Interviewing in the public sector
I used to work at a University and when receiving applications and interviewing on panels there were some unseen rules, which were used to sift and also to bar people from being employed.
I am sure that this happens in every sector but, if your face didn’t fit and your CV didn’t press all of the right buttons, (these buttons were always pre-conceived before the applicants were interviewed), then you wouldn’t be selected for a post.
Some of these signifiers included:
- How you looked: If your shoes were not shined or you did not wear a suit or two-piece or what was perceived as interview clothes, it was frowned upon.
- Your manner: too pushy was perceived as a sign of obstinacy.
- The colour or style of your hair: no punks or wacky colours here, please.

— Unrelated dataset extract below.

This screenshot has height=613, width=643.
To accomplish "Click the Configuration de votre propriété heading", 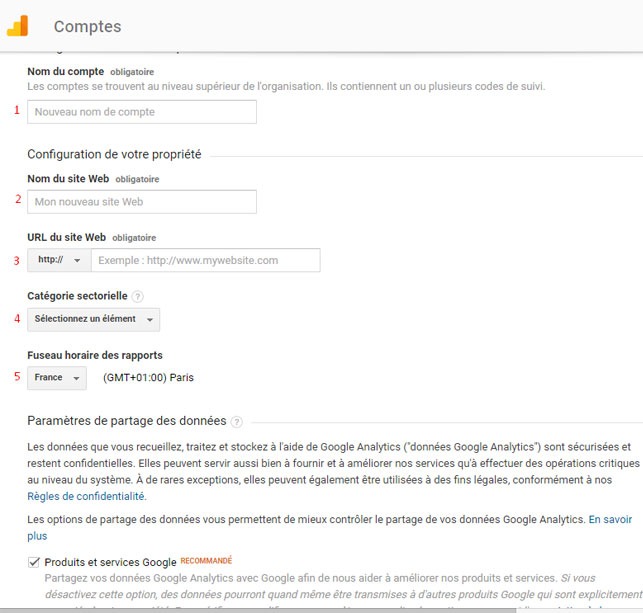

- Whether you had the right experience for the role: always a dubious one.
- Whether you were more qualified than the panel: or whether you might rise above those selecting in a short period of time.
Getting the right people for the job
In my business today, if I had selected my staff on such criteria I would not have such a well-rounded, dedicated and fun staff team. One has blue hair, another is a Goth with half her head shaved, a further one has been in trouble with the police, another has just experience in the police and no other background, another has no specific experience in our world but has experience far beyond this in a range of other areas in which I have no experience at all.
6 Key things to look out for when selecting a staff.
There are key things which bond us all together to provide a first-class quality service to our customers and this is the most important thing when looking for a cohesive staff team.
So, what are the six things that I look for when employing someone:
- The unusual answer to the bog-standard question: This is key as I find those that give the stock answer are usually too steady and often easily led.
- Wear what you are comfortable in and show me your identity and personality: Blue hair and Gothic looks are cool and have a massive effect on the management teams that we work with. At first, people are uncertain but when they see the dynamic personalities and knowledge of the staff they are blown away.
- Tell the truth: One of my staff said, I don’t have any specific experience in this field but from analysing your website you need someone like me to really drive you forward. She proceeded to tell me why and was so right.
- Have your own opinion: I love it in an interview when people just say what they think and challenge me. Don’t gush about the services but tell me what you didn’t like as well.
- Don’t be afraid: People with confidence in an alien environment always impress me. One of my staff on her first day was asked by me alongside the other members of the team to put together two objectives that would carry the business forward. She blew everyone away and she was only 16 on work experience at the time.
- Be proud of your weaknesses and push your strengths: Too many people say the age-old retort. “I don’t think that I have any weaknesses but I suppose X is a weakness as well as a strength”. Bullshit, everyone has weaknesses and if you can admit to them I would rather employ you than some mealy-mouthed yes person with an ego as big as Tynemouth.
The key to interviewing and selection is to enjoy it. It should not be a chore but many HR departments and their resultant employment structures make this a tedious and boring experience. We need fun and to give everyone a chance to shine otherwise, we will be stuck with the same old boring staff as we usually get.